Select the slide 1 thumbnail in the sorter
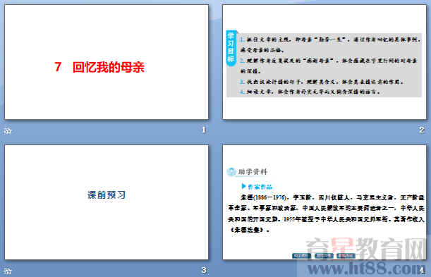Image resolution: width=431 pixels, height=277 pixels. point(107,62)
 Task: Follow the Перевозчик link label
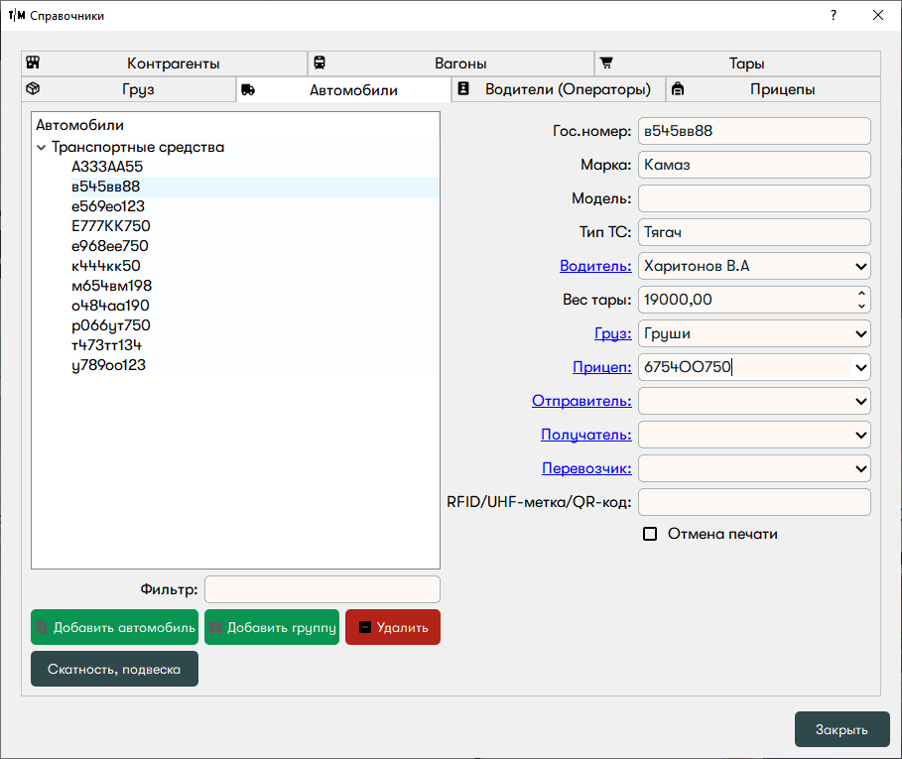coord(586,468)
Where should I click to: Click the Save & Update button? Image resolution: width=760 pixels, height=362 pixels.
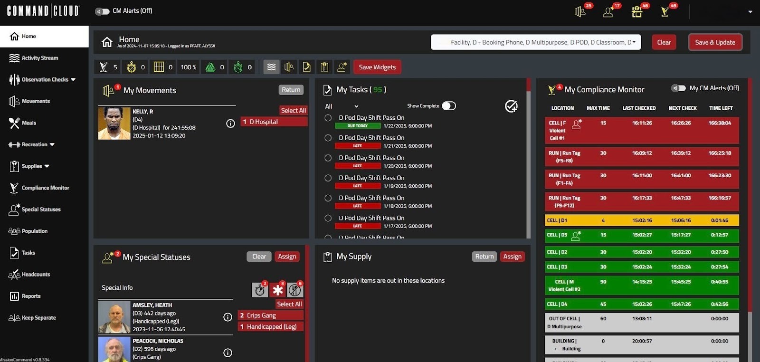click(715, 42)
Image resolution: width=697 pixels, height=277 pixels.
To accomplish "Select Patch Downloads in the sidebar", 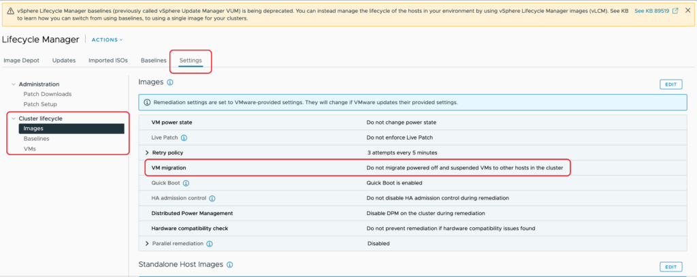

*EXERCISE AIM:* The lines from the one holding "Where should I" to the final line of the entries are to be duplicated exactly, and the pictures are to be left out.

*SOLUTION BELOW:*
Where should I click to: Click the Save & Update button? Image resolution: width=760 pixels, height=362 pixels.
click(715, 42)
Image resolution: width=697 pixels, height=277 pixels.
To accomplish "Select Patch Downloads in the sidebar", 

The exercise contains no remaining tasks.